Bangui : l'Afrique centrale, un même destin dans la francophonie
Il y a des frontières qui séparent des États, mais qui ne séparent jamais vraiment les peuples. Entre la République démocratique du Congo et la République centrafricaine, la frontière du fleuve Oubangui a toujours été davantage un trait d'union qu'une limite.
C'est dans cet esprit que je me suis rendue à Bangui le 5 mai, où le Ministre Crispin Mbadu, porteur d'un message du Président Félix-Antoine Tshisekedi, a été reçu à la Cité des Chefs d'État par Son Excellence le Président Faustin-Archange Touadéra.
Une audience qui, au-delà du protocole, m'a permis de mesurer une fois encore combien nos deux nations partagent une même histoire, une même culture, et souvent une même table.
Je ne suis pas venue à Bangui uniquement pour solliciter un soutien électoral. Je suis venue parler d'une ambition commune : celle d'une Afrique centrale qui cesse d'être perçue comme une périphérie de la Francophonie, et qui en devienne un centre de proposition.

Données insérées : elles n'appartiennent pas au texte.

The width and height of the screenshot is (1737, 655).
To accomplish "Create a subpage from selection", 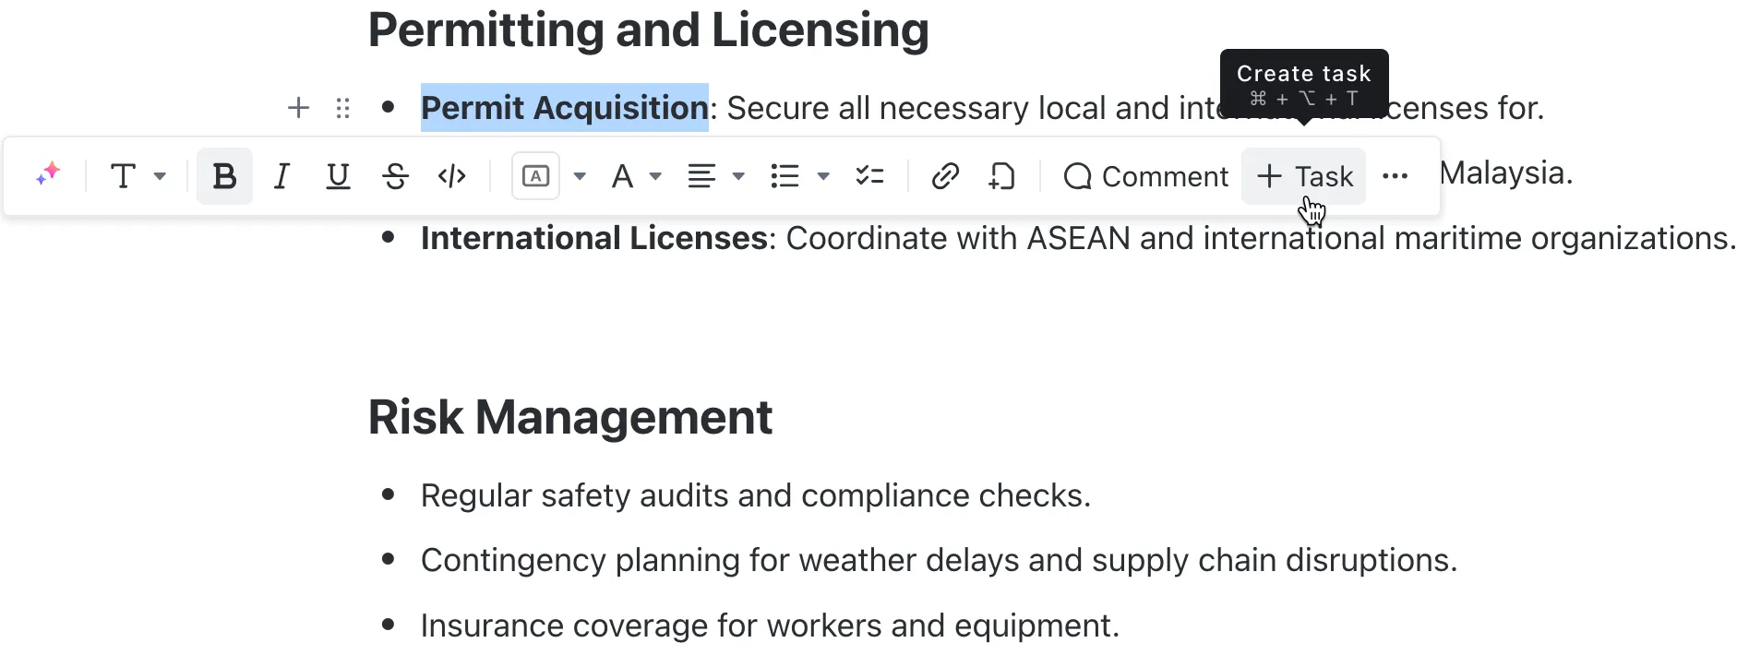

Notre région a trop longtemps été regardée à travers le prisme de ses fragilités. Je veux qu'elle soit désormais regardée pour ce qu'elle peut apporter : sa jeunesse, ses ressources, sa créativité, et une solidarité entre peuples qui n'a jamais failli, y compris dans les moments les plus difficiles.
Nous avons parlé de l'intégration régionale, de la place de la CEEAC dans les grands équilibres continentaux, et de la nécessité de faire entendre une voix africaine forte et unie au sein de l'OIF. Une Francophonie qui ignorerait les priorités de l'Afrique centrale ne serait, à mes yeux, qu'une Francophonie à moitié fidèle à sa vocation.
Je garde de Bangui l'image d'une fraternité qui ne se décrète pas, mais qui se vit. C'est cette fraternité que je veux porter jusqu'au Sommet de Phnom Penh, convaincue que la légitimité d'une candidature africaine à la tête de notre Organisation se construit d'abord dans la solidarité de son propre continent.